In many ways, 120 Ridge Drive reminded Jacob of his family. Perched high on a hill, the house was close enough to the road so that passersby could see the decks and cedar siding, but far enough away so that one could only glimpse the wall of windows facing Pikes Peak’s jagged north profile. Like its inhabitants, the residence revealed just enough of itself to impress onlookers. Yet its steep driveway, which Jacob shoveled after every snowstorm, warned, “Come near, but do not enter.”
A motor home was parked in a prominent spot. That motor home was an unsubtle reminder that the Kermode Howard Jordans were a family that in an affluent neighborhood numbered among the most comfortable.
Jacob’s parents were big on appearances. Inside their 4,000 square foot house a gallery of pictures lined the upper bedroom hallway. Smiling faces of Jacob and his brother—opening Christmas presents, skiing, running along a California beach, posing for a group portrait with their parents. So many smiling faces. The minute Kermode pointed his camera at them, the boys knew they’d better smile. The Chinese tapestry in the dining room, an antique, was worth a million dollars—at least according to his mother.
Recently, to ready the house for sale, Jacob’s parents had redecorated every room. They enjoyed showing off the patio furniture in the solarium, the family area with its gleaming, newly refinished wood floor, and the dining room, which was dominated by a magnificent berlywood table that Jacob loved to polish. Generally, Jacob didn’t think much about the furniture or the expensive Southwestern art or the ceramic figurines beyond the fact that he had to clean everything. What he noticed most about the house was the atmosphere, which was cold and that, when he and his parents inhabited the same room, it was filled with hatred toward him. The only time the house seemed warm and welcoming was when his pets were there.
In fact, if Jacob were being truthful, his feelings about his residence went beyond dislike. Ridge Drive terrified him. When he was alone he sensed someone following him. Often, even when his parents were at work, Jacob carried a gun to feel powerful, as if a weapon could provide him with some measure of control over his fate. He also carried the gun “for protection.”
Protection from what? Jacob has no idea. Could this have had something to do with his dabbling into the occult? In his quest for power Jacob had used the incantations from The Black Arts, one of Kermode’s well-worn books, to call forth demons. After perceiving a presence behind him, the frightened teen had stopped.
But the panic had preceded Jacob’s brush with Satanism. For as long as he could remember, he’d felt the eyes. As he lay in bed pretending to sleep, he sensed someone in the room or watching him from the doorway. Yet upon opening his eyes he was alone.
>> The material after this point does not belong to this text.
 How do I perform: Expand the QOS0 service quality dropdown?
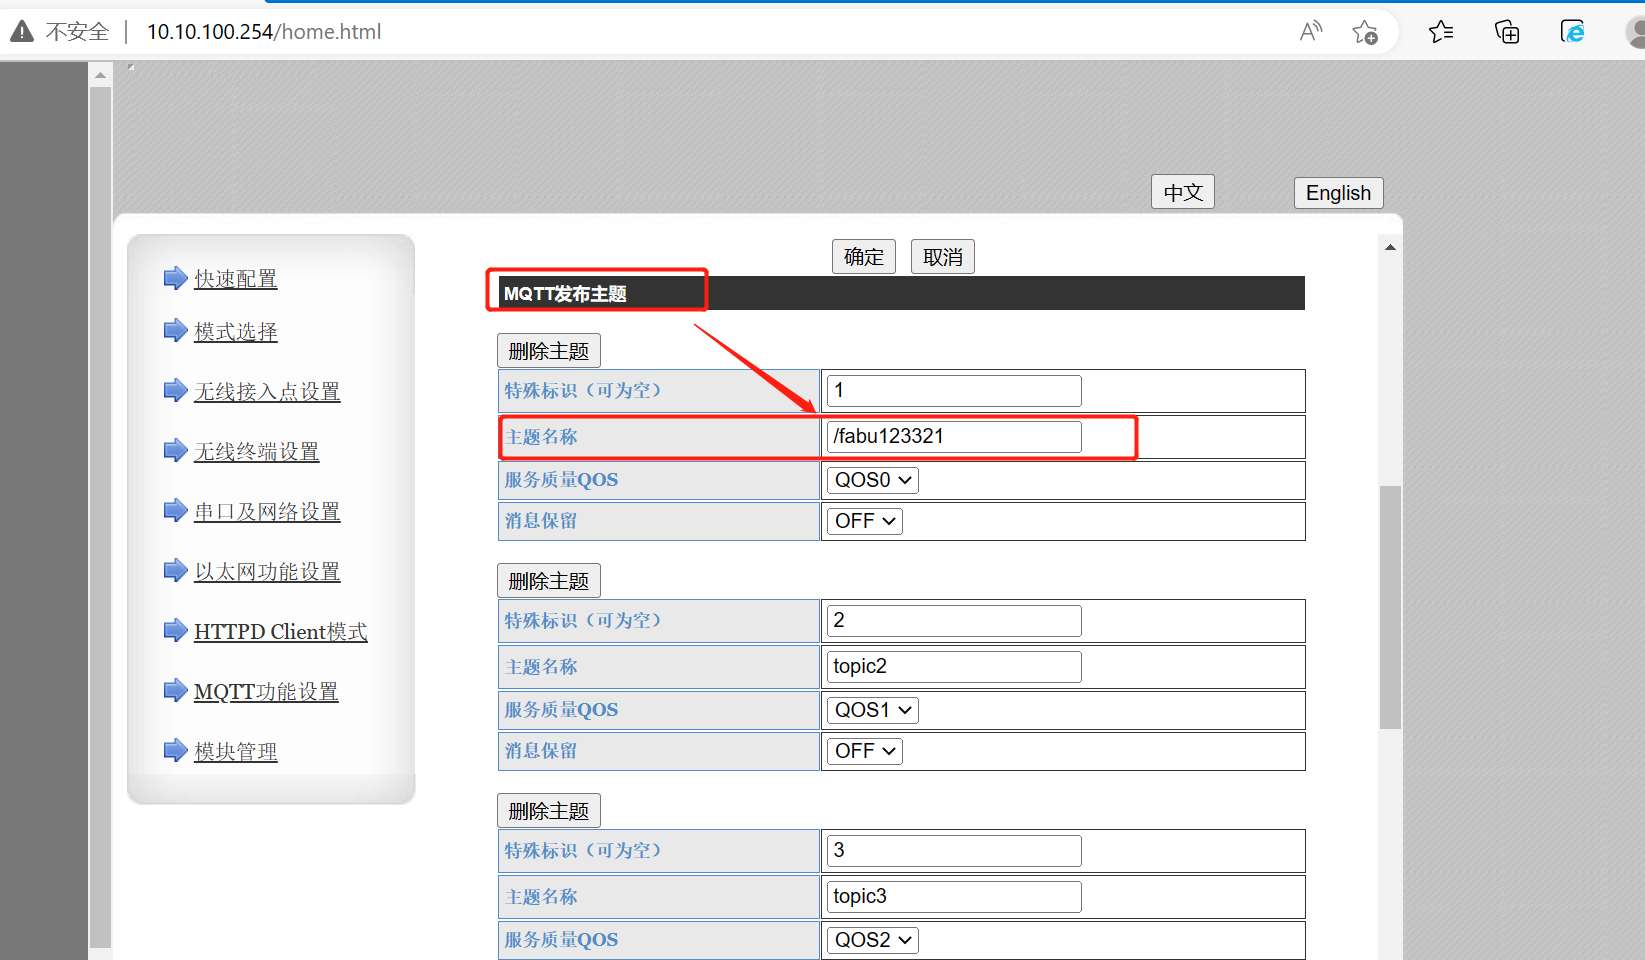click(x=873, y=480)
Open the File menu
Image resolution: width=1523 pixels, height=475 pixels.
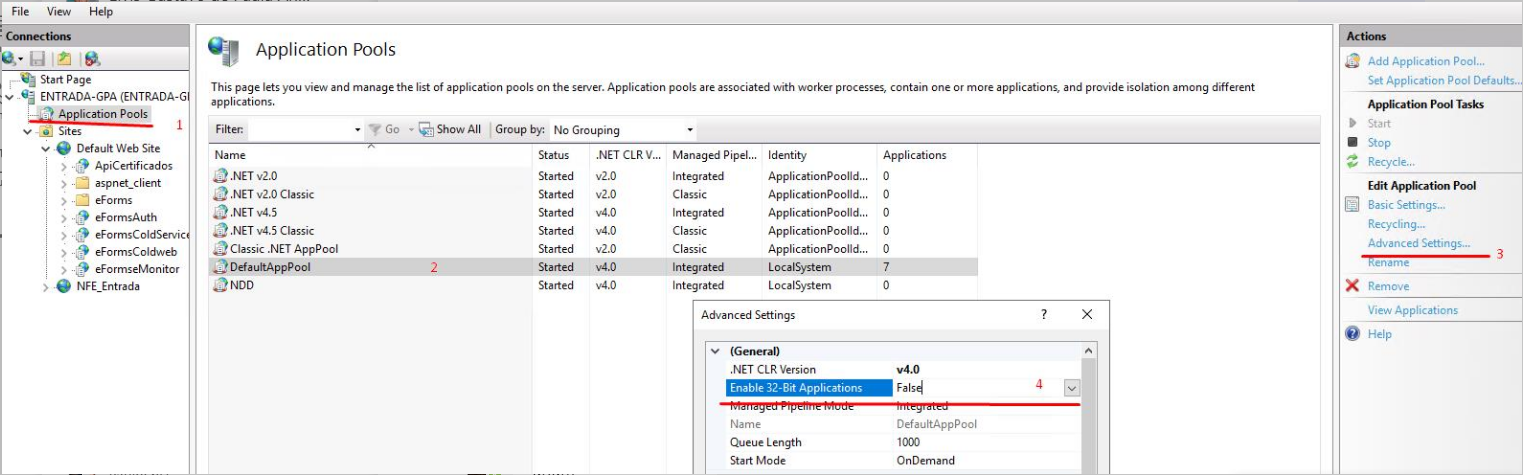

When Jacob showered, especially early in the morning, he locked both bathroom doors, but once they were unlocked and he faced the thought of going up the dark staircase, panic seized him until he could hardly breathe. Heart hammering, he’d race back to the safety of his bedroom.
Sometimes Jacob could grasp, at the edge of his consciousness, the identity of his demons. In the fall of 1992, after his brother moved out, he began to realize that his demons came in human form.
Jacob’s demons were his parents.
In the real dark night of the soul, it is always three o’ clock in the morning, day after day.